ReplyDeleteGiven higher level characters earn more XP, it stands to reason they'd rocket through the lower levels of the class. The usual guideline of "the more you know the longer it takes you to learn more" of particular advancements or proficiency additions doesn't necessarily apply in this particular case - one might posit the divine nature of the class means that, in the case of the high level character, the divine patron may just be plain ass *eager* to have that powerful a soul in it's thrall.
Honestly, this'd be a hell of a way to do cultists, clerics, warlocks, etc, of any type - any magical sort that relies on an external entity to "gatekeep" the power they wield. Take the HD1-F1-T2 "adventurer build" (like so, http://crowbarandbrick.blogspot.com/2016/12/resolutions-new-ventures.html), or go paladin/blackguard with a HD1-F2-T1, or 200% Thulsa Doom with Arcane 4.
Be curious what the ins/outs would be of saying something like "if your non-cultist level is 9 or higher, and your cultist level is (5 or higher?) your stronghold also counts as a temple, and here's some fanatics".
That's... a really interesting point, that one could use the same mechanism for all divine casting.
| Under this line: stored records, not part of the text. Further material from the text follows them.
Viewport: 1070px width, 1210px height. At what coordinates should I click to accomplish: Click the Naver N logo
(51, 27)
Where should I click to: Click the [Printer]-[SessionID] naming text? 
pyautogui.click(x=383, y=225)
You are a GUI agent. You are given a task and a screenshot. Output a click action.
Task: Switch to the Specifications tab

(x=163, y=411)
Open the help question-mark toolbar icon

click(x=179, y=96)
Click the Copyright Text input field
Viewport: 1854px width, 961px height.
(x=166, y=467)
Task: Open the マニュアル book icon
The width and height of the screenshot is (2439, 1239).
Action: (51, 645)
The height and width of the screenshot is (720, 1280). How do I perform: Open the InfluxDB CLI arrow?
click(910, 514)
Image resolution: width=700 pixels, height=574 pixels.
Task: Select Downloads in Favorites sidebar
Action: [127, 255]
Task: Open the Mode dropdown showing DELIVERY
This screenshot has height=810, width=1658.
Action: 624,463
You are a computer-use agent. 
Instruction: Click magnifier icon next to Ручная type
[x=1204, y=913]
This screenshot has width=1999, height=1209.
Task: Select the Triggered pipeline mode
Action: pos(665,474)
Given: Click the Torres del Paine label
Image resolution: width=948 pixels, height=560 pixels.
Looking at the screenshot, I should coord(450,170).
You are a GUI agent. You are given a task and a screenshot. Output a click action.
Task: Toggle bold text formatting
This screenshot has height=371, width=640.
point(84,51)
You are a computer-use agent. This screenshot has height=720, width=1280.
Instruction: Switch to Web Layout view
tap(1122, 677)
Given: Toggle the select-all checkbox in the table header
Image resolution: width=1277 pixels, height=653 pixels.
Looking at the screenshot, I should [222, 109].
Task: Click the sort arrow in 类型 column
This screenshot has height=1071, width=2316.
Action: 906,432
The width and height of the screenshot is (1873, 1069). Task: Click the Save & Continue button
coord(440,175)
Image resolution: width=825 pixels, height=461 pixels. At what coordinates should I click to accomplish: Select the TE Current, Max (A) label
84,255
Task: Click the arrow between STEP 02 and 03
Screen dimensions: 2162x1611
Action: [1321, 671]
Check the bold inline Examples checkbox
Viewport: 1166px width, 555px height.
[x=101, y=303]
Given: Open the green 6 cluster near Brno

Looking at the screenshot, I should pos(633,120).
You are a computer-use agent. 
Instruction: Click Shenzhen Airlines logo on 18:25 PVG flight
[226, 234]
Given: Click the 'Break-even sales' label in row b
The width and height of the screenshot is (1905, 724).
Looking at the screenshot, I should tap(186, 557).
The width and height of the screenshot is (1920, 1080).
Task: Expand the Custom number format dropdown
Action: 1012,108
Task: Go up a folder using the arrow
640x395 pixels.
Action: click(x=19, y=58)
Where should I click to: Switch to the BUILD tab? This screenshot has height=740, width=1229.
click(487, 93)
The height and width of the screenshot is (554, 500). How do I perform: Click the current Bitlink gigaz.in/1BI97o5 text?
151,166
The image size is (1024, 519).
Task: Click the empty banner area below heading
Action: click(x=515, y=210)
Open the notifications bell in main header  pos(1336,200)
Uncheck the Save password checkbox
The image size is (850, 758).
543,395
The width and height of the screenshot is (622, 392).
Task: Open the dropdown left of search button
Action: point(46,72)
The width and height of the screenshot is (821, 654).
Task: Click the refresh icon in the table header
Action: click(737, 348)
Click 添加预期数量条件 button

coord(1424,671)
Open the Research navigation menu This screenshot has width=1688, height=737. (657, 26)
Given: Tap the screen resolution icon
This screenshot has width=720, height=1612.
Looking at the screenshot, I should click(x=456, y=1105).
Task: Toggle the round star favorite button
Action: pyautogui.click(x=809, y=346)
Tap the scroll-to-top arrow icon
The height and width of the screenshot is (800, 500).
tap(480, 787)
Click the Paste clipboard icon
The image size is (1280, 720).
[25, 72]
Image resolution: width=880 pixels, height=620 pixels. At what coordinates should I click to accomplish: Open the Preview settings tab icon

I like that a lot; in a world where the gods do miracles, you'd expect anybody living a dangerous (adventuring) life to be a least a little pious. And then if you lose the favor of your deity and switch deities, you don't start over from scratch, maybe keep half of your "cleric progression" XP.
DeleteYeah I did want to add some domain stuff but I also didn't want to commit the cultist to having a chaotic domain, since they're probably concealing it. So it sort of slipped out of mind and then I hit Publish.